**EXTRAIT À LIRE**
================================

Le thyristor est le composant électronique de puissance réalisant la fonction de diode commandée. De ce fait, il reprend le symbole électronique de la diode auquel on a ajouté une petite patte, son troisième pôle, la gâchette. Il est utilisé en interrupteur dans des circuits en ponts, qui remplacent les anciens ponts à diodes. On le rencontre dans les fonctions de convertisseur (hacheur et onduleur) et de redresseur.
Les premiers thyristors, ceux du TGV PSE, ne pouvaient pas être éteints par intervention sur la gâchette : il fallait utiliser un circuit d'extinction supplémentaire. Ce genre de circuit, à l’époque, est prohibitif en coût et en complexité, et retardera d’autant la fabrication des onduleurs, les variateurs de vitesse des moteurs à courant alternatif. Ces thyristors sans commande d’extinction sont toutefois déjà utilisés à la confection de ponts redresseurs, puisque étant alors alimentés en courant alternatif, ils s’éteignent tout seuls à chaque inversion périodique du courant.

================================

**DOCUMENTS DE TRAVAIL**

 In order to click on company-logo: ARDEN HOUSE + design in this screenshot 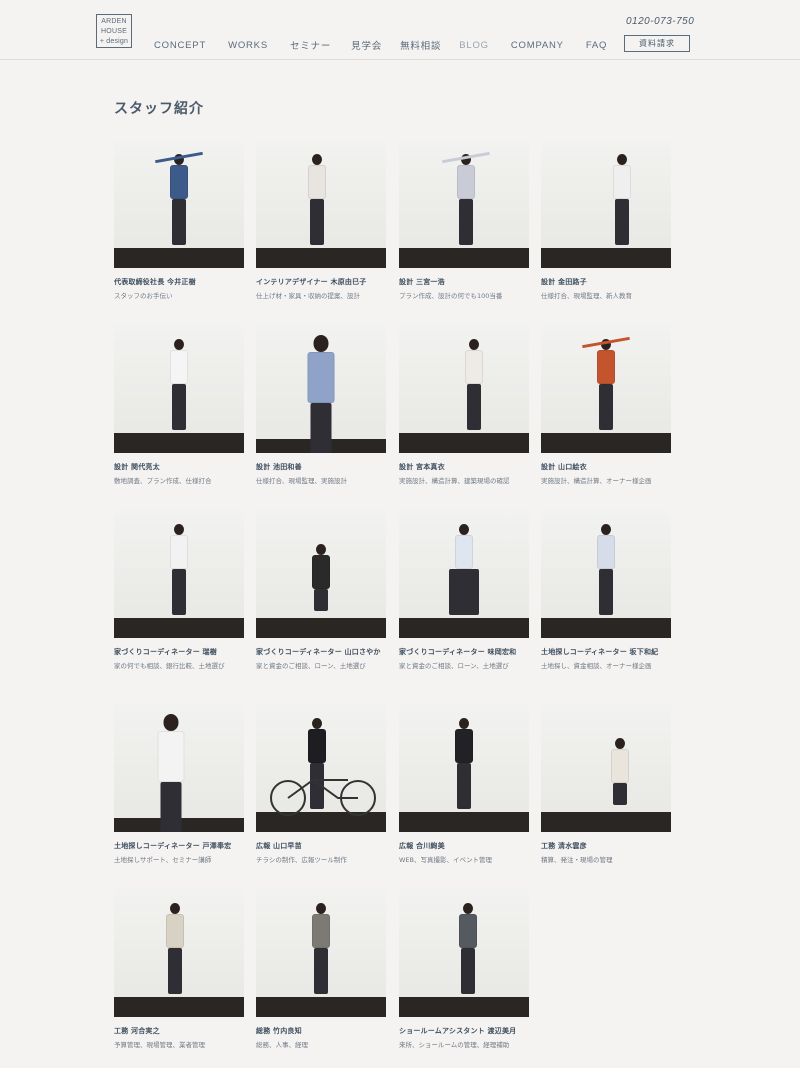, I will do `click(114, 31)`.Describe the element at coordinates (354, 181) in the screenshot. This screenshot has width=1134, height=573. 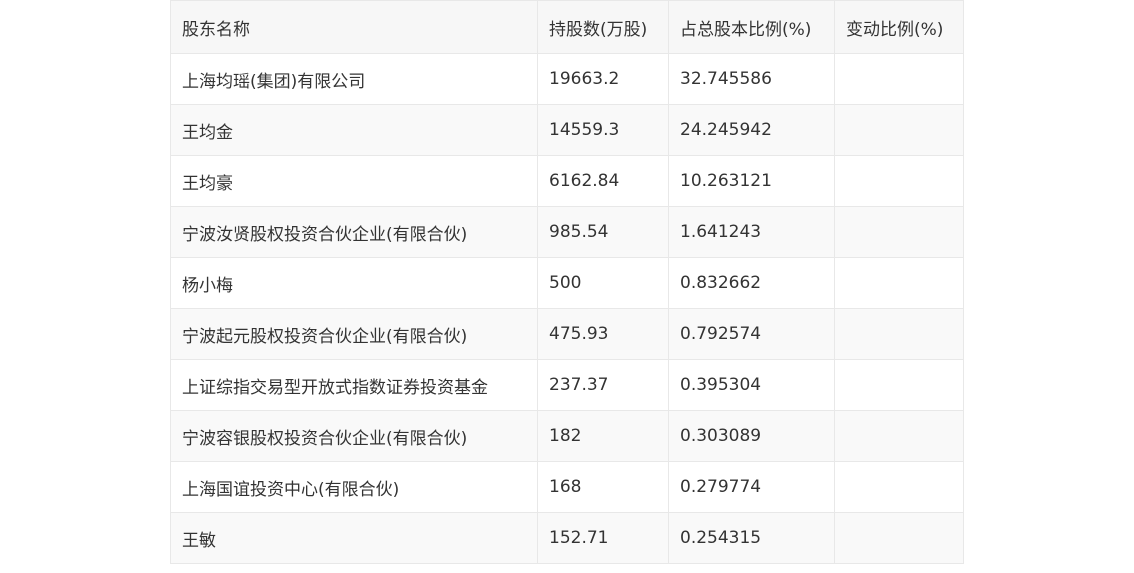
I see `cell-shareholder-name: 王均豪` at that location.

================================

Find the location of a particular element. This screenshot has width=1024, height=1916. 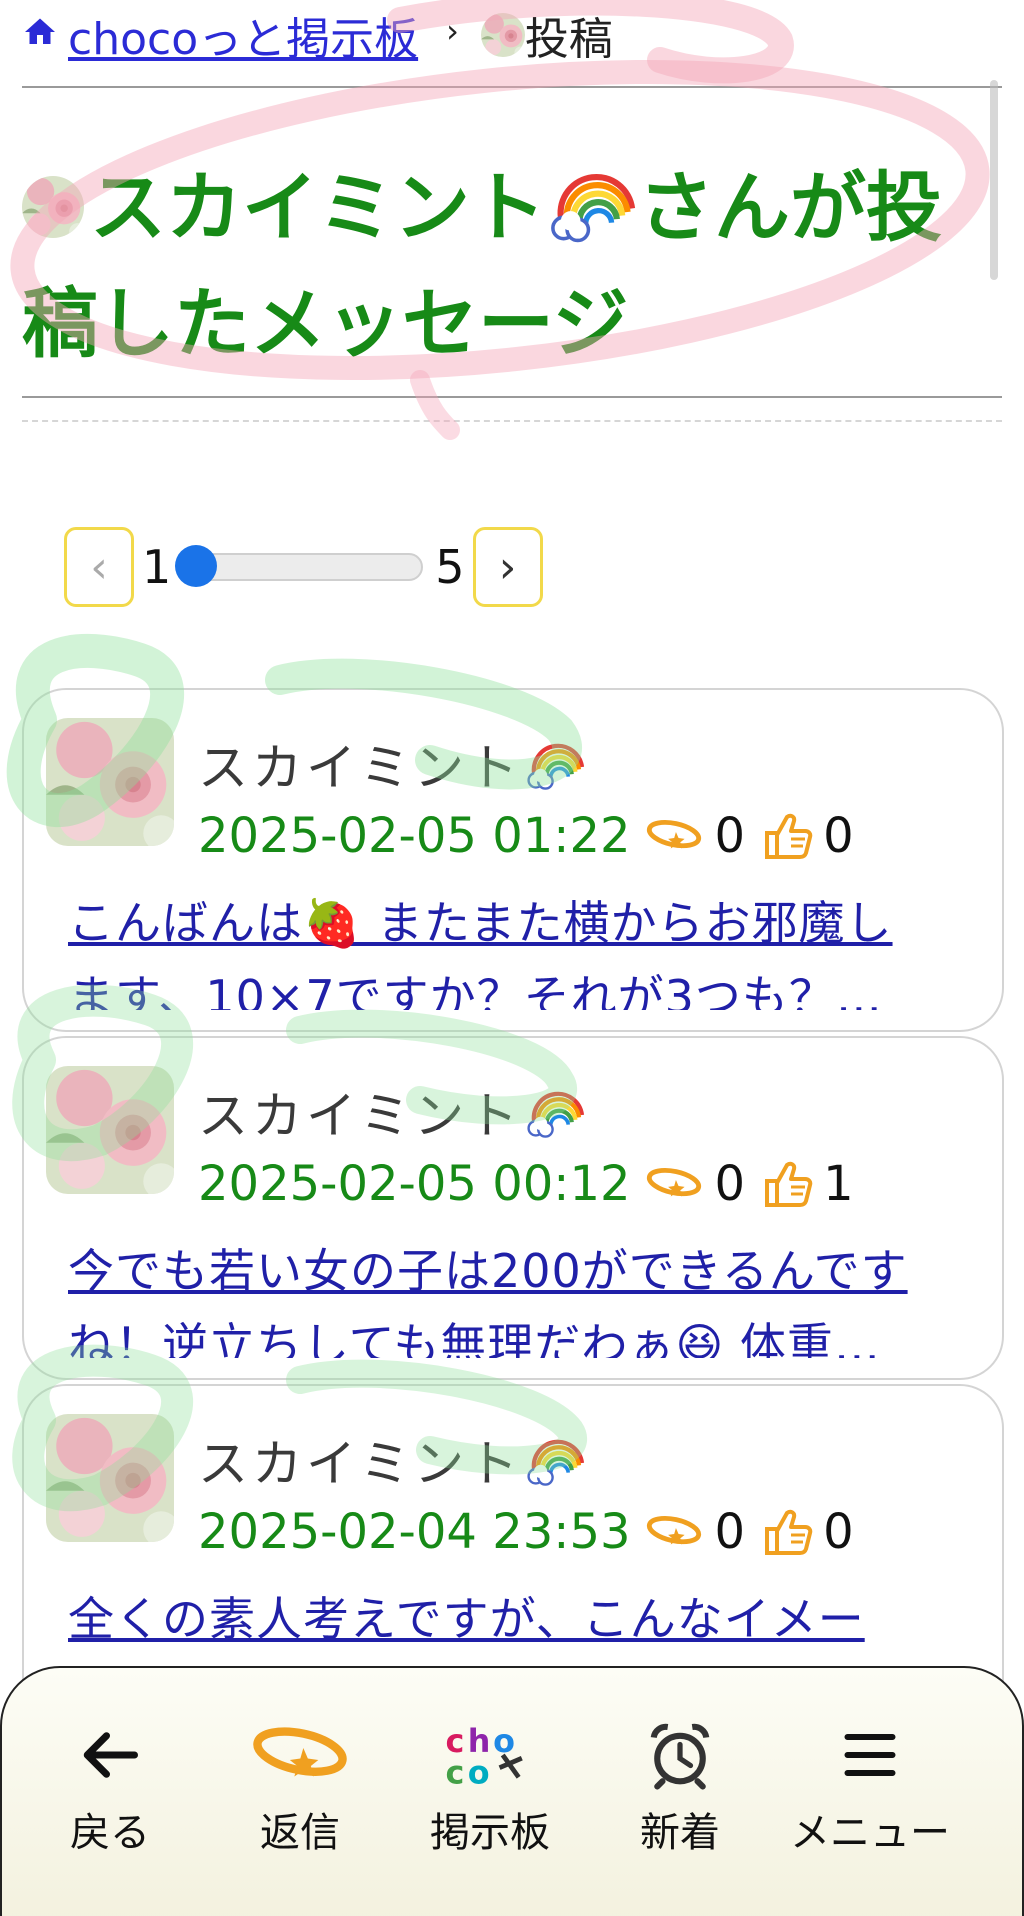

================================

**CONSIGNES**
1 > Dans le texte sur le thyristor, extrayez le passage qui commence par « Le thyristor est » et va jusqu'à « et de redresseur. ».
2 > D'après le texte sur le thyristor, pourquoi les premiers thyristors, qu'on ne pouvait pas éteindre par la gâchette, servaient-ils déjà à fabriquer des ponts redresseurs ? Répondez en une à trois phrases.
3 > Continuez le texte sur le thyristor après sa dernière phrase.

**RÉPONSES ATTENDUES**
1 >
Le thyristor est le composant électronique de puissance réalisant la fonction de diode commandée. De ce fait, il reprend le symbole électronique de la diode auquel on a ajouté une petite patte, son troisième pôle, la gâchette. Il est utilisé en interrupteur dans des circuits en ponts, qui remplacent les anciens ponts à diodes. On le rencontre dans les fonctions de convertisseur (hacheur et onduleur) et de redresseur.

2 > Dans un pont redresseur, ils sont alimentés en courant alternatif. Ils s'éteignent donc tout seuls à chaque inversion périodique du courant.

3 >
Les premiers thyristors ont rapidement été supplantés par les thyristors GTO (Gate Turn Off), dont l'extinction est enfin assurée par la gâchette. Ils équipent les hacheurs des TGV A dès leur sortie en 88. C'est l'apparition des thyristors GTO qui a permis la "généralisation TGV" en simplifiant grandement la construction des onduleurs, lesquels ont généralisé les chaînes de traction à moteurs synchrones puis asynchrones.
Le GTO est maintenant abandonné au profit de l'IGBT (Insulated Gate Bipolar Transistor) qui représente la version miniaturisée du GTO, ce qui en fait l'équivalent d'un transistor de puissance. Il permet la réalisation d'onduleurs très compacts et rendra possible à lui tout seul la 4ème génération de TGV à traction distribuée.

Après son record mondial de 380km/h en 1981, le TGV PSE est modéré à 270 km/h de vitesse commerciale, à laquelle il se balade distraitement. En 1999-2000, toutes les motrices PSE seront d'ailleurs upgradées en un tour de main pour 300 km/h, afin d'aligner leur vitesse sur celles des nouveaux TGV 2G (à noter au passage qu'elle seront également repeintes en bleu et gris, plus à la mode que leur orange pétant typique années 70 !).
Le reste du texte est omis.